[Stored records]
-------------------------
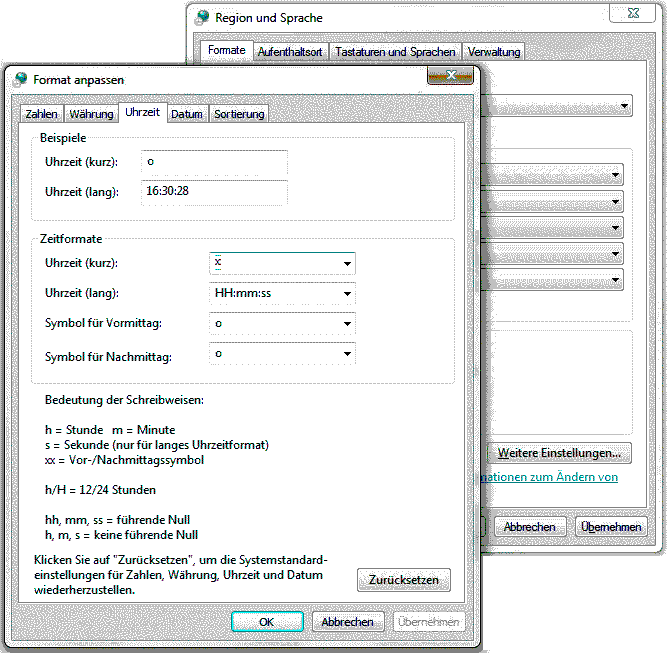Click inside the Uhrzeit (kurz) format text field

click(x=274, y=263)
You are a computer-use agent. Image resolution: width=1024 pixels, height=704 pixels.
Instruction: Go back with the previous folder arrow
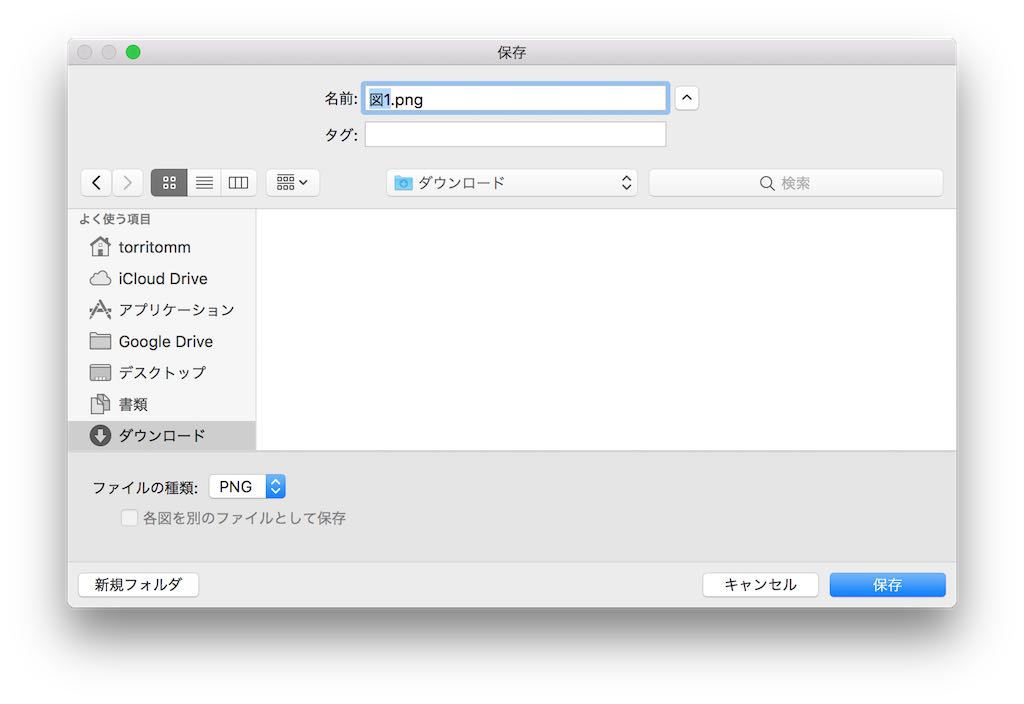coord(96,182)
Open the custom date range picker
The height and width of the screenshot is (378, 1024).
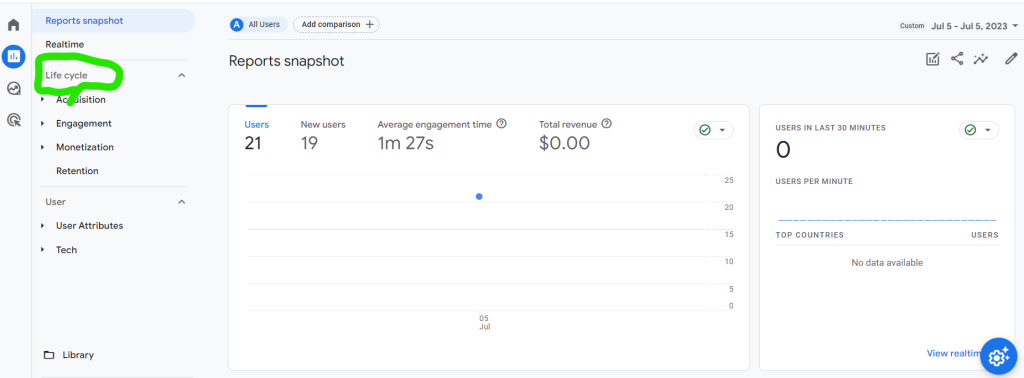pos(959,25)
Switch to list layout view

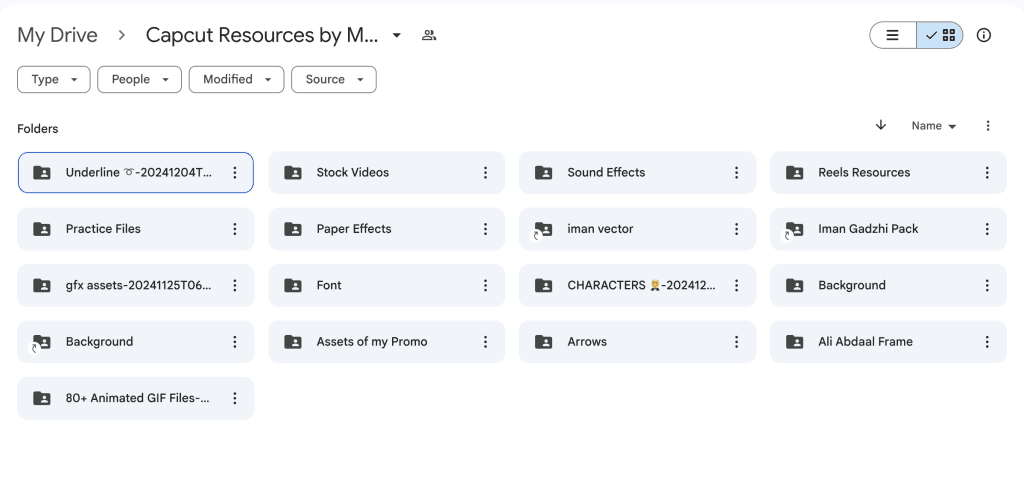(x=893, y=35)
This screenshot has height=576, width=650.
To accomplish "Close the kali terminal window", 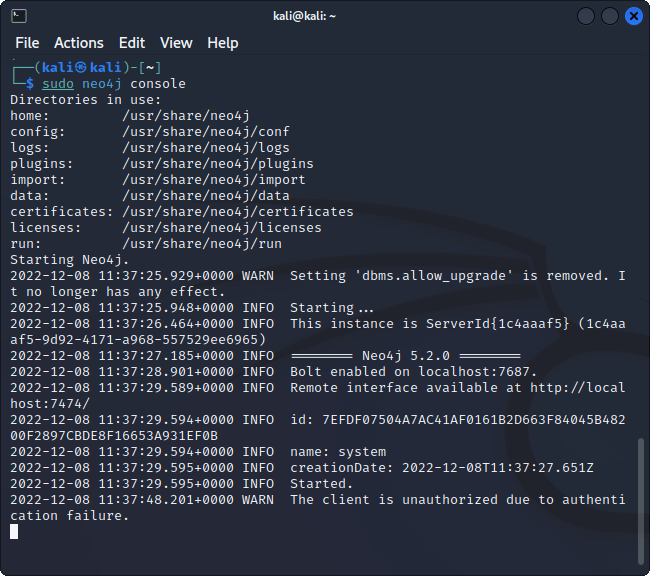I will 633,16.
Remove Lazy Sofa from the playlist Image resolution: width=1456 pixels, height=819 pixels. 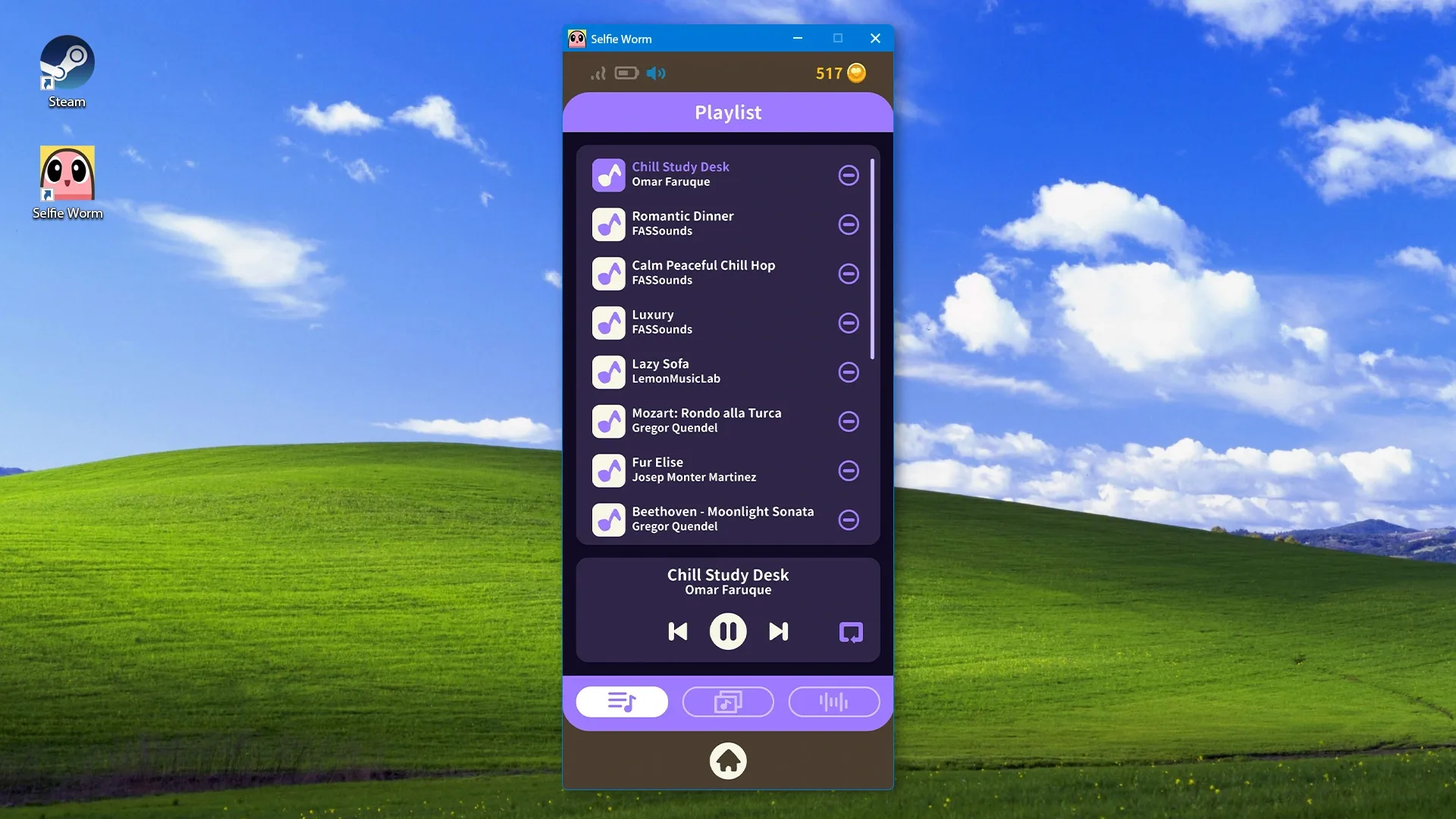click(x=849, y=372)
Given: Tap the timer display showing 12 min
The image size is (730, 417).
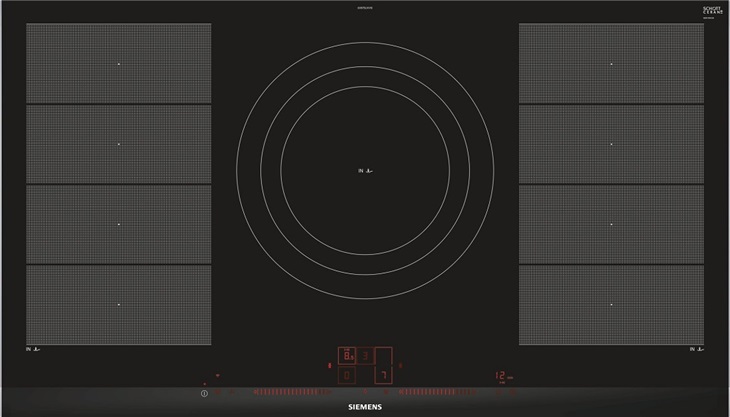Looking at the screenshot, I should click(x=503, y=377).
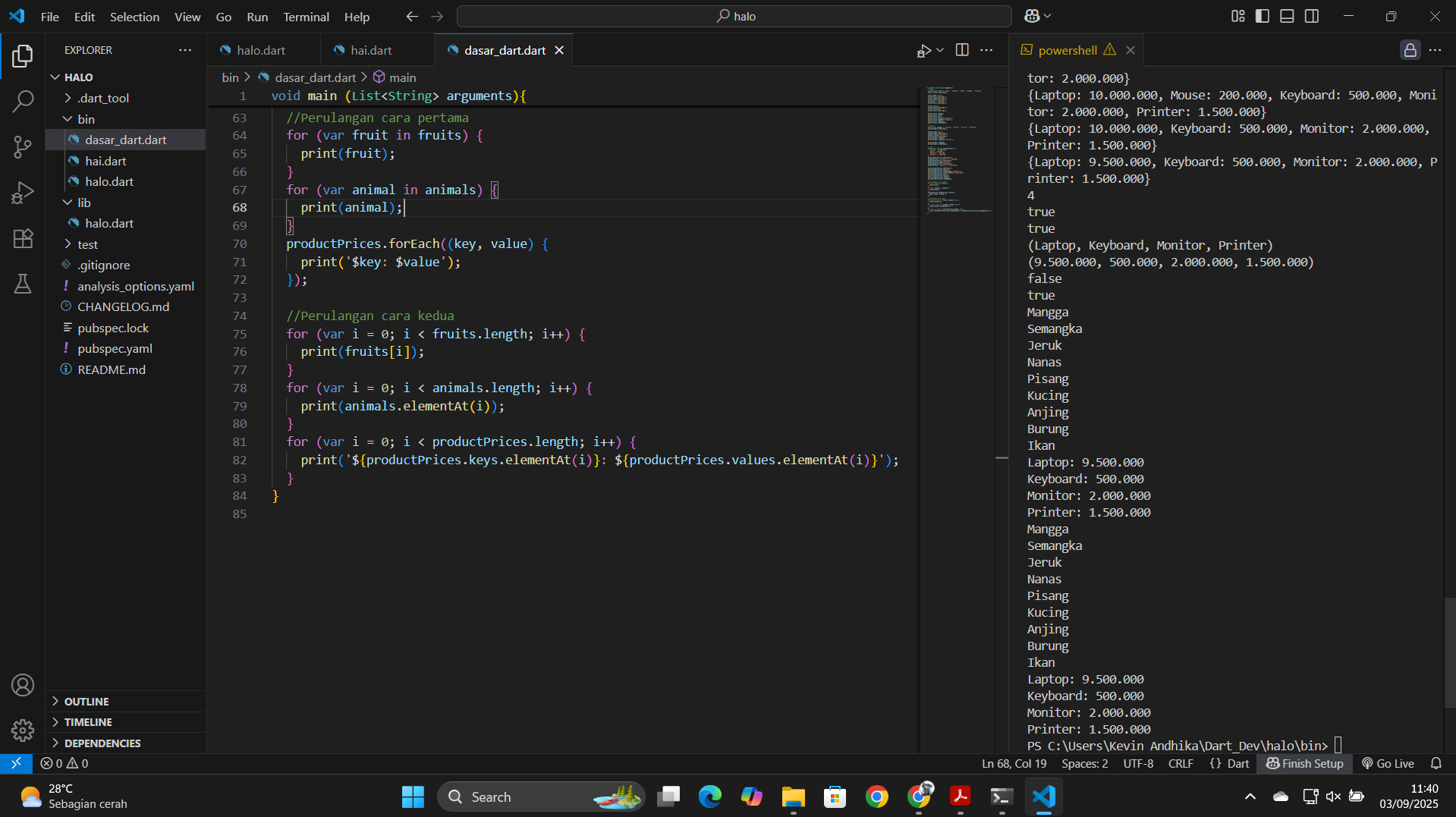Expand the OUTLINE section
The height and width of the screenshot is (817, 1456).
(x=86, y=701)
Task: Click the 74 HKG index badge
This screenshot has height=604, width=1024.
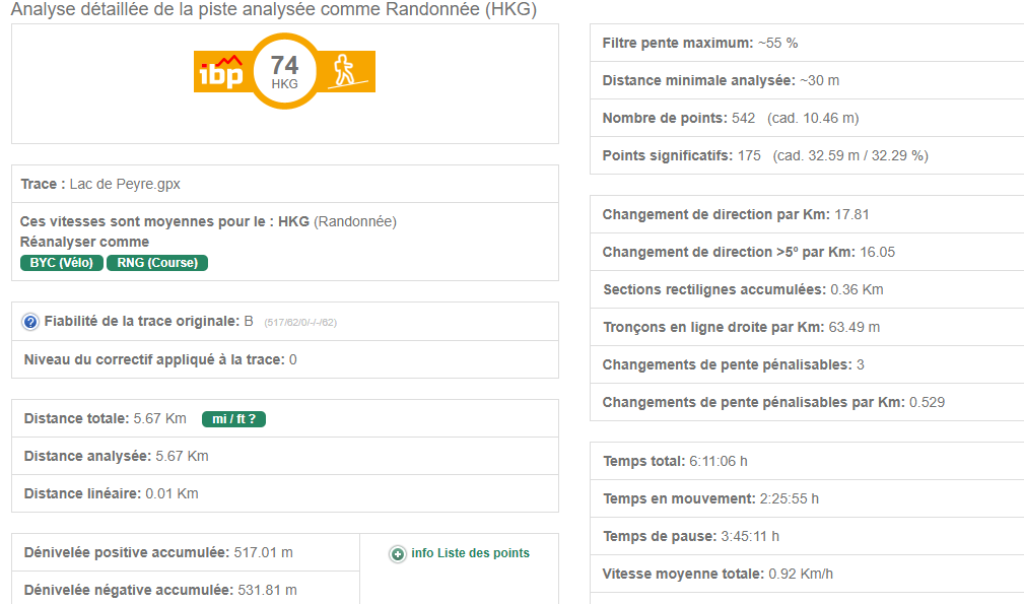Action: coord(284,72)
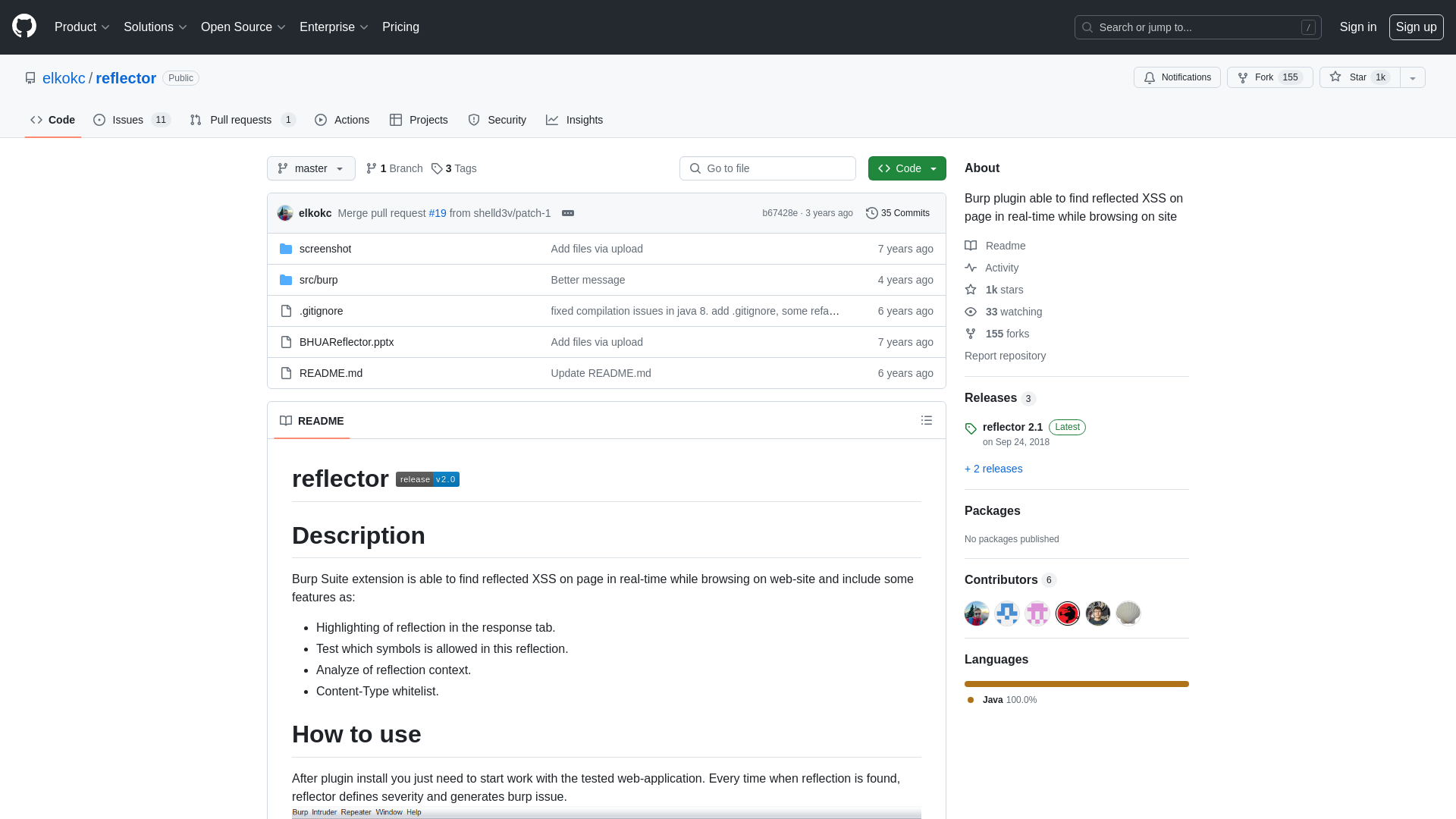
-------------------------
* _Exercise_
Leave every picture out and return exactly the lines from the one holding "The image size is (730, 417)." through the end of the records above, both ends included, and nothing more.

* _Exercise output_
The image size is (730, 417).
Looking at the screenshot, I should click(x=503, y=377).
Expand the OUTLINE section
The height and width of the screenshot is (817, 1456).
(x=86, y=701)
Task: Click the 74 HKG index badge
This screenshot has height=604, width=1024.
Action: coord(284,72)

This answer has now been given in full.